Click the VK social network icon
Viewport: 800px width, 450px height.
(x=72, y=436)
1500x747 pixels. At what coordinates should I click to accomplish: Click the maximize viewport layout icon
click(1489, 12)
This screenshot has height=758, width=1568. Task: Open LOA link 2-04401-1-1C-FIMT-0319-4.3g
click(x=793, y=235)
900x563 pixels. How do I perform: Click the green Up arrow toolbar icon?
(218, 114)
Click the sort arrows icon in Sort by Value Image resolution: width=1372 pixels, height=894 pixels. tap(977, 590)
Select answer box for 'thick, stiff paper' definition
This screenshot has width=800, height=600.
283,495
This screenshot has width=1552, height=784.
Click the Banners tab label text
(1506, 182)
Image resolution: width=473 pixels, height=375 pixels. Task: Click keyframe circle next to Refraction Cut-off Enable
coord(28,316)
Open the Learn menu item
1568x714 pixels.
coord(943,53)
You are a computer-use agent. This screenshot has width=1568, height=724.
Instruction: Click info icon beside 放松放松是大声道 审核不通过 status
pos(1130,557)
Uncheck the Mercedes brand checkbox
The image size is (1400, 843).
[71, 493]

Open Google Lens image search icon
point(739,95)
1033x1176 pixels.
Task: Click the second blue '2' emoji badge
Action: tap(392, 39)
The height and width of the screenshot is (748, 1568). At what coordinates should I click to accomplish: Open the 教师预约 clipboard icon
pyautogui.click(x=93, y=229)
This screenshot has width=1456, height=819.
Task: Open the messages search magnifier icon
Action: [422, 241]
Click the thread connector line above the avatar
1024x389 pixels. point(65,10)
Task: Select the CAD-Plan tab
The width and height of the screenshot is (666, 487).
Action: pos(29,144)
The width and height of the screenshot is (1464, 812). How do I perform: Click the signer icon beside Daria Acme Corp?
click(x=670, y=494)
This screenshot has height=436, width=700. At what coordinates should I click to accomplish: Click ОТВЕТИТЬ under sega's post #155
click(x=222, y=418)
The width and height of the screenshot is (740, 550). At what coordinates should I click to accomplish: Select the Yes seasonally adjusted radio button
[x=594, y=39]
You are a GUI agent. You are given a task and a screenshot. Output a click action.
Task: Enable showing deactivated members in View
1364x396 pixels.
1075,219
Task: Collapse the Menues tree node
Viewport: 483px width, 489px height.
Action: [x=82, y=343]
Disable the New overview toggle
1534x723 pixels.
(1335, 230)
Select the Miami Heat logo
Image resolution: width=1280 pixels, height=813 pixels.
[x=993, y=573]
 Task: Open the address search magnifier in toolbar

▶ _Action item_
Retype every entry without changing anything.

▶ _Answer for the task_
Click the VK social network icon
Viewport: 800px width, 450px height.
(x=72, y=436)
1500x747 pixels. At what coordinates should I click to accomplish: Click the maximize viewport layout icon
click(1489, 12)
This screenshot has height=758, width=1568. Task: Open LOA link 2-04401-1-1C-FIMT-0319-4.3g
click(x=793, y=235)
900x563 pixels. How do I perform: Click the green Up arrow toolbar icon?
(218, 114)
Click the sort arrows icon in Sort by Value Image resolution: width=1372 pixels, height=894 pixels. tap(977, 590)
Select answer box for 'thick, stiff paper' definition
This screenshot has width=800, height=600.
283,495
This screenshot has width=1552, height=784.
Click the Banners tab label text
(1506, 182)
Image resolution: width=473 pixels, height=375 pixels. Task: Click keyframe circle next to Refraction Cut-off Enable
coord(28,316)
Open the Learn menu item
1568x714 pixels.
coord(943,53)
You are a computer-use agent. This screenshot has width=1568, height=724.
Instruction: Click info icon beside 放松放松是大声道 审核不通过 status
pos(1130,557)
Uncheck the Mercedes brand checkbox
The image size is (1400, 843).
[71, 493]

Open Google Lens image search icon
point(739,95)
1033x1176 pixels.
Task: Click the second blue '2' emoji badge
Action: tap(392, 39)
The height and width of the screenshot is (748, 1568). At what coordinates should I click to accomplish: Open the 教师预约 clipboard icon
pyautogui.click(x=93, y=229)
This screenshot has width=1456, height=819.
Task: Open the messages search magnifier icon
Action: [422, 241]
Click the thread connector line above the avatar
1024x389 pixels. point(65,10)
Task: Select the CAD-Plan tab
The width and height of the screenshot is (666, 487).
Action: pos(29,144)
The width and height of the screenshot is (1464, 812). How do I perform: Click the signer icon beside Daria Acme Corp?
click(x=670, y=494)
This screenshot has height=436, width=700. At what coordinates should I click to accomplish: Click ОТВЕТИТЬ under sega's post #155
click(x=222, y=418)
The width and height of the screenshot is (740, 550). At what coordinates should I click to accomplish: Select the Yes seasonally adjusted radio button
[x=594, y=39]
You are a GUI agent. You are given a task and a screenshot. Output a click action.
Task: Enable showing deactivated members in View
1364x396 pixels.
1075,219
Task: Collapse the Menues tree node
Viewport: 483px width, 489px height.
Action: [x=82, y=343]
Disable the New overview toggle
1534x723 pixels.
(1335, 230)
Select the Miami Heat logo
Image resolution: width=1280 pixels, height=813 pixels.
[x=993, y=573]
 Task: Open the address search magnifier in toolbar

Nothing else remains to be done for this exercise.